E' una vergogna che si ritenti di creare il monopolio ASI !
Da parte mia spedirò subito la lettera predisposta ai Parlamentari della Commissione per tentare di bloccare tutto.
Speriamo di non dover continuamente combattere per i nostri diritti!!
Vi ricordo che noi cittadini abbiamo un diritto:
La Costituzione della Repubblica Italiana
Parte prima
DIRITTI E DOVERI DEI CITTADINI
TITOLO I
RAPPORTI CIVILI
Art. 18.
I cittadini hanno diritto di associarsi liberamente, senza autorizzazione, per fini che non sono vietati ai singoli dalla legge penale.
Sono proibite le associazioni segrete e quelle che perseguono, anche indirettamente, scopi politici mediante organizzazioni di carattere militare.
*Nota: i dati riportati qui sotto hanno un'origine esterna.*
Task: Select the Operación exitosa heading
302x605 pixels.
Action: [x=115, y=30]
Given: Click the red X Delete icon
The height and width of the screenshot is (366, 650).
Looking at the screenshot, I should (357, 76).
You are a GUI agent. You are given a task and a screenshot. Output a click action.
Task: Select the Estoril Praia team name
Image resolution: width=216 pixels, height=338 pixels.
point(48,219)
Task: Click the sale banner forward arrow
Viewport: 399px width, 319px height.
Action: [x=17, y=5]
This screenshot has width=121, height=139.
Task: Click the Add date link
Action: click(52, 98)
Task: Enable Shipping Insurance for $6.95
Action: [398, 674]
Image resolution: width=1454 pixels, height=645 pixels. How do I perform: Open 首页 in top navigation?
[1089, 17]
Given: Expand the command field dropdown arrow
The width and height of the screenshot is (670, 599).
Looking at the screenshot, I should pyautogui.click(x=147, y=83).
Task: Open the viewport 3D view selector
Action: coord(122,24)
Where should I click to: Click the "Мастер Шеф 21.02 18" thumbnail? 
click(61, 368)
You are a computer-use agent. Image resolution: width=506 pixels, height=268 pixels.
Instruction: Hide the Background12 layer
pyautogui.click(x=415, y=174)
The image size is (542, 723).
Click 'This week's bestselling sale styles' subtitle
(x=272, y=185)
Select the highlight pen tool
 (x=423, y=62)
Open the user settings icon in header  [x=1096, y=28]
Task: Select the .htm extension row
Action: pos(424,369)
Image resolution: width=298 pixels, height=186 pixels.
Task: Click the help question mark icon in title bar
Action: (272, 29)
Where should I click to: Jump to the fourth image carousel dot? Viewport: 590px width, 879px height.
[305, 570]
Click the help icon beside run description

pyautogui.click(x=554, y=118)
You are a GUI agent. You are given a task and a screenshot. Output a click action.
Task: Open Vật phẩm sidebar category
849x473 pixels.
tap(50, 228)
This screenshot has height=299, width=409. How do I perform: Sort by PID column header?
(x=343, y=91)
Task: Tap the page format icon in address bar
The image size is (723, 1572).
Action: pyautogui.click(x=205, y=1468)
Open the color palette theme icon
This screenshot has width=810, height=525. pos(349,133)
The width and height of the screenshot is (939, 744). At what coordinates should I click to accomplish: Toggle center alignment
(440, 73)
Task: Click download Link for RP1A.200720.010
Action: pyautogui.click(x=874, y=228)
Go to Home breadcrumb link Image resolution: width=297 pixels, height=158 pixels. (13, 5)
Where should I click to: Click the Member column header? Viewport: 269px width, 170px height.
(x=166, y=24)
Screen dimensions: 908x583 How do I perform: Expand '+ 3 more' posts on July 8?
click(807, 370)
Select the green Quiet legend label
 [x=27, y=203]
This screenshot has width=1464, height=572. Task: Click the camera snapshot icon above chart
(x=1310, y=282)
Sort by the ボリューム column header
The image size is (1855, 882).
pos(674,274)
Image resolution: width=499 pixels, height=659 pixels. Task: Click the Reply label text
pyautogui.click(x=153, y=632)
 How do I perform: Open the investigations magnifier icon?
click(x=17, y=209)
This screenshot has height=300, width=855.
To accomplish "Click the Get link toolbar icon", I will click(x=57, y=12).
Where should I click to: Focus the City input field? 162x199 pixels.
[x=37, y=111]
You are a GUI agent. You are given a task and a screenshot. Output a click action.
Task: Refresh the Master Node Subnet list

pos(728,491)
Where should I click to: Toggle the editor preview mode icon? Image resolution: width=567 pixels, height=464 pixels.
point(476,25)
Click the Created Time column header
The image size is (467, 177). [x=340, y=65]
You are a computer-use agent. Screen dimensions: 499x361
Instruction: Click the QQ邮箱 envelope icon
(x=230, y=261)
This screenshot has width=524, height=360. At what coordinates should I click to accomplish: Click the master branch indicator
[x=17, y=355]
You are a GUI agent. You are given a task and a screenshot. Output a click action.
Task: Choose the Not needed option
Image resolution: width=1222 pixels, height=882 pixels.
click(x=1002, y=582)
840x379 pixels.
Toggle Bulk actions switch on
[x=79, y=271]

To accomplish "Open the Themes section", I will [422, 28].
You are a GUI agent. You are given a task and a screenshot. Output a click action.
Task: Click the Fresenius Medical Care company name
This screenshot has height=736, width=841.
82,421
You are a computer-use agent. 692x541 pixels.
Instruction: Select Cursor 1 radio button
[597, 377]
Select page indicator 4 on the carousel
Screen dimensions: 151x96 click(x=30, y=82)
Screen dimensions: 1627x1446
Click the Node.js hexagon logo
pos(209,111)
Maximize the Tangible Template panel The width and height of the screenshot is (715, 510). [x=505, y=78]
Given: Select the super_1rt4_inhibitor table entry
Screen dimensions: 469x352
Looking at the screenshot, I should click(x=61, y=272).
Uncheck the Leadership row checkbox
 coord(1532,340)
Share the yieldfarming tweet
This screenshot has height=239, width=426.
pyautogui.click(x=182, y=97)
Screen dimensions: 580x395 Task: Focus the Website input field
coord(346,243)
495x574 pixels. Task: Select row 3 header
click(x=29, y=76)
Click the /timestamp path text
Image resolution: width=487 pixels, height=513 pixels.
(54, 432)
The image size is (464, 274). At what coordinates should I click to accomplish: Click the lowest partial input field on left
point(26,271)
Nessuno può negarcelo!! Già siamo stati per troppo tempo tranquilli a subire il monopolio A$I...
Complimenti a Dario ed Oliviero.
Ho inviato anche delle e-mail a due Onorevoli sperando che la cosa gli interessa....
- On. Salvatore Tatarella Parlamentare europeo del Popolo della Libertà (gruppo del Partito Popolare Europeo) componente della Direzione Nazionale del Popolo della Libertà.
- On. Nicola Caputo consigliere regionale della Campania e promotore della legge regionale sulle auto storiche.